From: Peter Zijlstra <peterz@infradead.org>
To: Waiman Long <longman@redhat.com>
Cc: "Ingo Molnar" <mingo@redhat.com>, "Will Deacon" <will@kernel.org>,
"Boqun Feng" <boqun.feng@gmail.com>,
linux-kernel@vger.kernel.org, john.p.donnelly@oracle.com,
"Hillf Danton" <hdanton@sina.com>,
"Mukesh Ojha" <quic_mojha@quicinc.com>,
"Ting11 Wang 王婷" <wangting11@xiaomi.com>
Subject: Re: [PATCH v6 5/6] locking/rwsem: Enable direct rwsem lock handoff
Date: Mon, 23 Jan 2023 15:59:26 +0100 [thread overview]
Message-ID: <Y86gzkVHlsOTY8QL@hirez.programming.kicks-ass.net> (raw)
In-Reply-To: <20221118022016.462070-6-longman@redhat.com>
On Thu, Nov 17, 2022 at 09:20:15PM -0500, Waiman Long wrote:
> The lock handoff provided in rwsem isn't a true handoff like that in
> the mutex. Instead, it is more like a quiescent state where optimistic
> spinning and lock stealing are disabled to make it easier for the first
> waiter to acquire the lock.
>
> Reworking the code to enable a true lock handoff is more complex due to
> the following facts:
> 1) The RWSEM_FLAG_HANDOFF bit is protected by the wait_lock and it
> is too expensive to always take the wait_lock in the unlock path
> to prevent racing.
Specifically, the issue is that we'd need to turn the
atomic_long_add_return_release() into an atomic_try_cmpxchg_release()
loop, like:
tmp = atomic_long_read(&sem->count);
do {
if (tmp & (WAITERS|HANDOFF))
return slow_unock();
} while (atomic_long_try_cmpxchg_release(&sem->count, &tmp,
tmp - RWSEM_{READER_BIAS,WRITE_LOCKED});
in order to not race with a concurrent setting of the HANDOFF bit,
right? And we don't like to turn unlock into a cmpxchg loop.
(OTOH we sorta do this for mutex, unconteded mutex has cmpxchg lock and
unlock, any fail and we go to the slow path -- I suppose the distinct
difference is that we sorta expect some contention on the read side)
> 2) The reader lock fast path may add a RWSEM_READER_BIAS at the wrong
> time to prevent a proper lock handoff from a reader owned rwsem.
This would be much the same, right? We'd have to turn
rwsem_read_trylock() into a cmpxchg-loop and we don't like that.
Therefore we do that speculative add and fix up later.
Now, I'm not enturely sure what issue you allude to here; is the problem
that you can't quite tell when the last reader is gone?
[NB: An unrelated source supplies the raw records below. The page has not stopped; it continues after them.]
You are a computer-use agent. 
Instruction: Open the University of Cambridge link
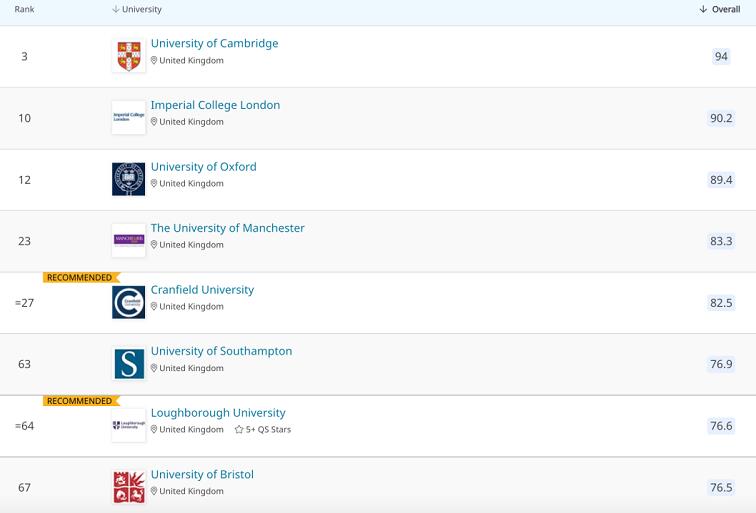click(214, 44)
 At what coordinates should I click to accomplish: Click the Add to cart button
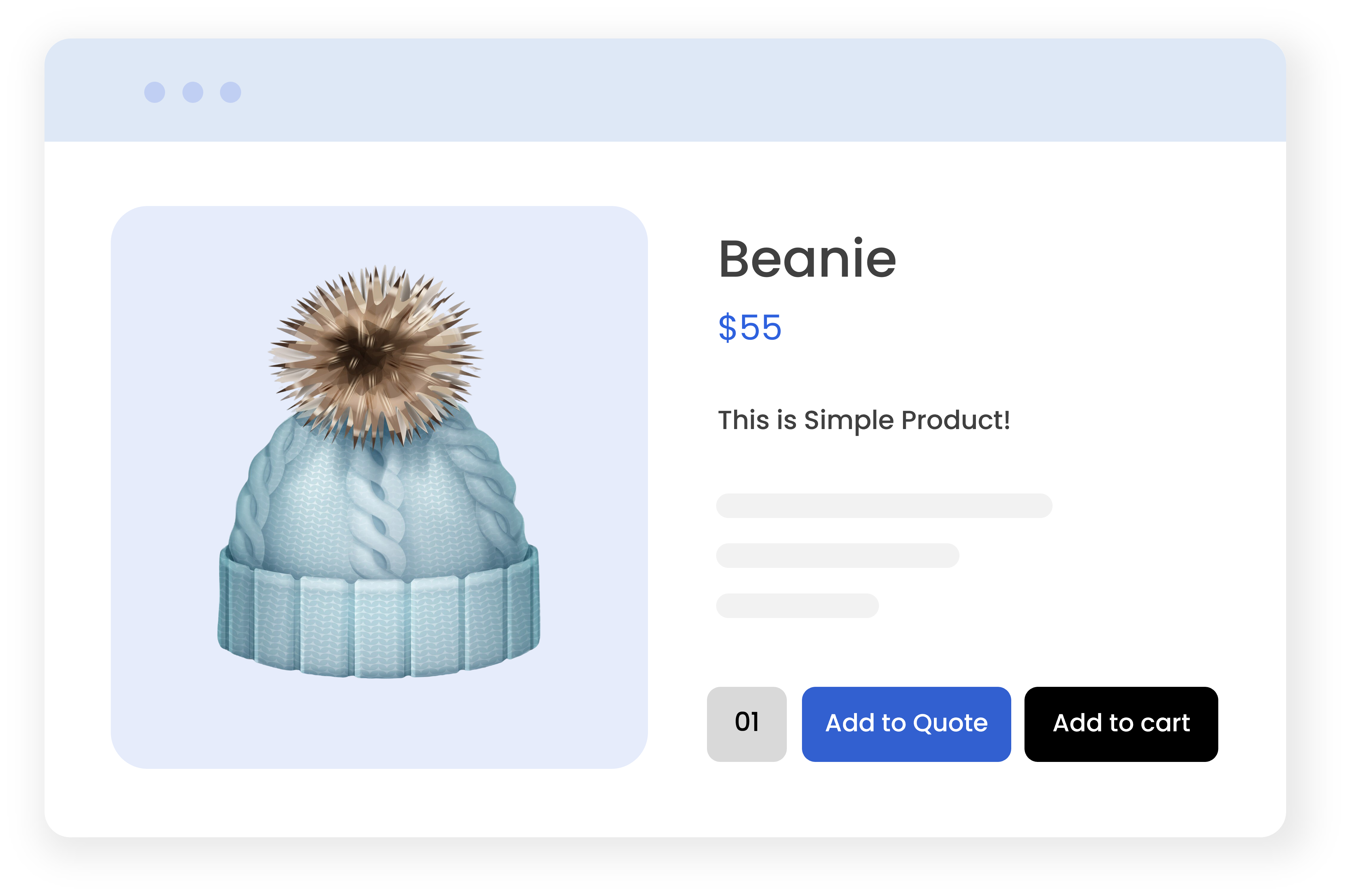[1121, 724]
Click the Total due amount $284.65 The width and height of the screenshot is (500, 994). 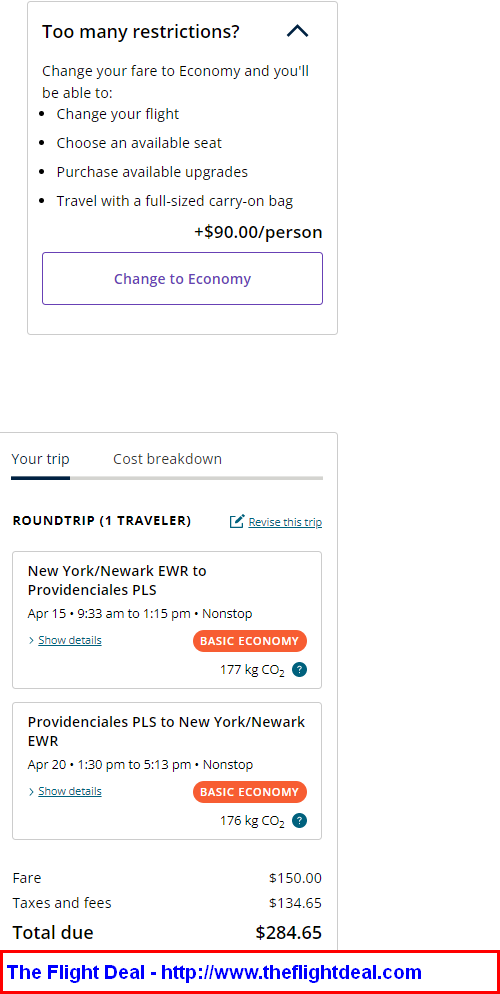click(288, 933)
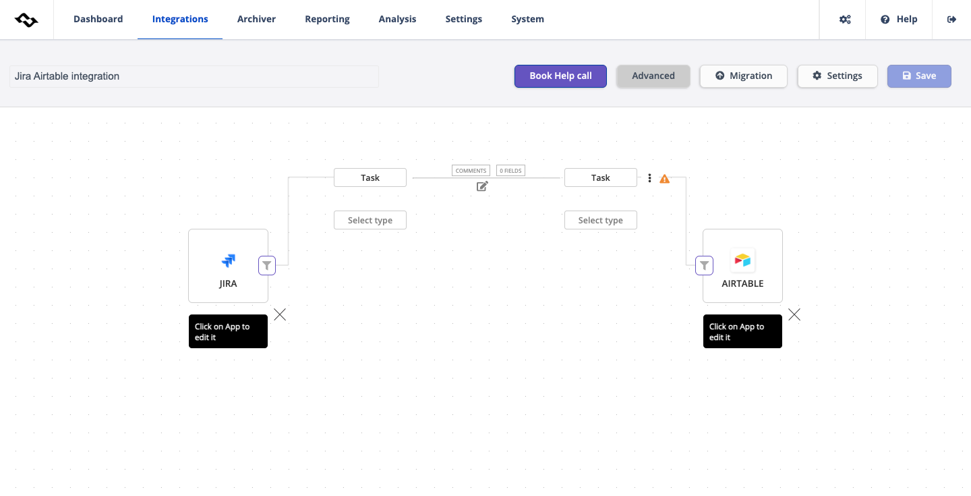Click the logout arrow icon
Screen dimensions: 971x496
[951, 19]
> A lock handoff can only be initiated when the following conditions are
> true:
> 1) The RWSEM_FLAG_HANDOFF bit is set.
d'uh ;-)
> 2) The task to do the handoff don't see any other active lock
> excluding the lock that it might have held.
2) here is the 2) above, right?
> The new handoff mechanism performs handoff in rwsem_wakeup() to minimize
> overhead. The rwsem count will be known at that point to determine if
> handoff should be done. However, there is a small time gap between the
> rwsem becomes free and the wait_lock is taken
Right, that's between atomic_long_fetch_add_release() and calling the
slow path because WAITERS bit is set.
> where a reader can come in and add a RWSEM_READER_BIAS to the count or
Both 2s above.
> the current first waiter can take the rwsem and clear
> RWSEM_FLAG_HANDOFF in the interim.
The actual intended action.
> That will fail the handoff operation.
I would not list that latter as a failure, it's exactly what we want to
happen, no?
> To handle the former case, a secondary handoff will also be done in
> the rwsem_down_read_slowpath() to catch it.
Right. In short:
Having HANDOVER set:
- implies WAITERS set
- disables all fastpaths (spinning or otherwise)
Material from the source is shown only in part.